An Introduction to Tracking Statistics with Graphite, StatsD, and CollectD
There are plenty of reasons why collecting stats about your servers, applications, and traffic is a good idea. Collecting and organizing data can give you confidence in your decisions about scaling, troubleshooting, and tracking down pain-points in your configurations.
There are a variety of tools that can be used to track metrics on our machines, and they are often delegated to a certain small portion of the process. We can hook these tools together to create a system for gathering, recording, and displaying the results.
In this guide, we are going to discuss some technologies that will allow you to collect, store, and visualize the data generated by your servers and applications.
We will discuss Graphite, a graphing library made up of several components that can be used to render visual representations of your data over time. We will also look into collectd, a system statistics daemon that can collect near-realtime information about a running server. Last on our list will be StatsD, a flexible statistics aggregator that can be used to collect and organize arbitrary data.
In a later guide, we will go over how to install and configure these components on an Ubuntu 14.04 server to get you up and running.
Why Do We Track Data?
The first thing that we need to establish are the reasons that we track data in a server or application environment.
The overarching reason is actually quite simple: the more data we have, the more likely we will be able to understand what is happening at any given moment. This gives us the remarkable ability to back up our decisions with hard data and to see ahead of time whether a change is likely targeted at the correct component. Tracking stats provides us with a supplementary source of information that might not be present in the application logs.
Most (but not all) logging systems are unable to correlate data from various applications or to connect events to certain system states because they basically represent self-contained application output. This can make it tricky to build a holistic view of the circumstances surrounding an event.

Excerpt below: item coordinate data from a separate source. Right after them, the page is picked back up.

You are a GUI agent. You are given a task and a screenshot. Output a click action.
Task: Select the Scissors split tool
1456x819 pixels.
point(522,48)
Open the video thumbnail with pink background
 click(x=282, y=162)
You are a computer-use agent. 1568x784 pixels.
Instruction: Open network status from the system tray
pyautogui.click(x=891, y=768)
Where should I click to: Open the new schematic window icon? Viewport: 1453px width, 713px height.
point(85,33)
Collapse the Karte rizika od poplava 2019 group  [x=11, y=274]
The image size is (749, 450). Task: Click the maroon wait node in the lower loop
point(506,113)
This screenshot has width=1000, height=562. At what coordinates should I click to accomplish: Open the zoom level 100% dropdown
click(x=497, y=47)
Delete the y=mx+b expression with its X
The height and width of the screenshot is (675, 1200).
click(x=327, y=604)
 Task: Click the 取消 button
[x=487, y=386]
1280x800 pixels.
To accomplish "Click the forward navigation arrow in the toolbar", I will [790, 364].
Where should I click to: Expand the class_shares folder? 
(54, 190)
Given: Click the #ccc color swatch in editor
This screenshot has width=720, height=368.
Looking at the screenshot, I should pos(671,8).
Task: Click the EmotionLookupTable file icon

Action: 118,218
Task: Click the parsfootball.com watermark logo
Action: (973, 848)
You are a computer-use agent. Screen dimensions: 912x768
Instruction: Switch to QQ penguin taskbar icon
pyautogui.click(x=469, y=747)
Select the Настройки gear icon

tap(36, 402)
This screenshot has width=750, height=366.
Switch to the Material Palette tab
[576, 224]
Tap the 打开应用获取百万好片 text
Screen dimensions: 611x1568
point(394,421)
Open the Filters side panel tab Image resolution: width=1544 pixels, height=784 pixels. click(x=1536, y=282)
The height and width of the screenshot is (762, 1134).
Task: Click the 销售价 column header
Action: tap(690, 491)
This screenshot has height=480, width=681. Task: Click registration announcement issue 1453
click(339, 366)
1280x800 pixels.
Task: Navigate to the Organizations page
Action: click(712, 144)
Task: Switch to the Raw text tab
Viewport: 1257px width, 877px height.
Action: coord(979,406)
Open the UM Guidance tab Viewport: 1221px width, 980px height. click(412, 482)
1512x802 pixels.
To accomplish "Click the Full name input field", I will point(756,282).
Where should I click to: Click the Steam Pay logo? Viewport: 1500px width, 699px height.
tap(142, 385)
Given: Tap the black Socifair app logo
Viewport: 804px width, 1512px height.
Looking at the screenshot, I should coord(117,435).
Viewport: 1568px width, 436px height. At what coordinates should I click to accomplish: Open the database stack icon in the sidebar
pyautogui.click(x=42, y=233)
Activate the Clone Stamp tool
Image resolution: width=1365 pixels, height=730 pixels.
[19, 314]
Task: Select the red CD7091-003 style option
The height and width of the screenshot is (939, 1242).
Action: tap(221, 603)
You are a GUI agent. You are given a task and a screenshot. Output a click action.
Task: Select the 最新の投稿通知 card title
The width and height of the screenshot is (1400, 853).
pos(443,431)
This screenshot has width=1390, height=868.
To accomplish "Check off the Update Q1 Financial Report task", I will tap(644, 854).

We can imagine for a moment that you have an incident where your database server goes down. While reading through the logs, you may notice that at 15:35:28 UTC, your MySQL service was killed with an OOM (out of memory) error. We now know that the memory usage was the issue, but we may not have any idea what caused the memory-usage spike in a formerly stable server.
If we were tracking data about our server and our applications, we could begin to bring together apparently disparate pieces of system data to help us understand what the environment looked like exactly at the time of the problem. We may find that we had a steady climb in memory usage that can come from a memory leak. If we have information about application-level memory usage, we can likely see exactly which program is the culprit. We might also see that there was an unusual spike, which could mean something entirely different.
In a different scenario, we can see what the system looks like before and after a deploy. If new code creates some strange conditions, we can see the affect it has on our other components, and compare its performance with our old code. We can identify points where our new code is showing an improvement, and places where we may have made a mistake.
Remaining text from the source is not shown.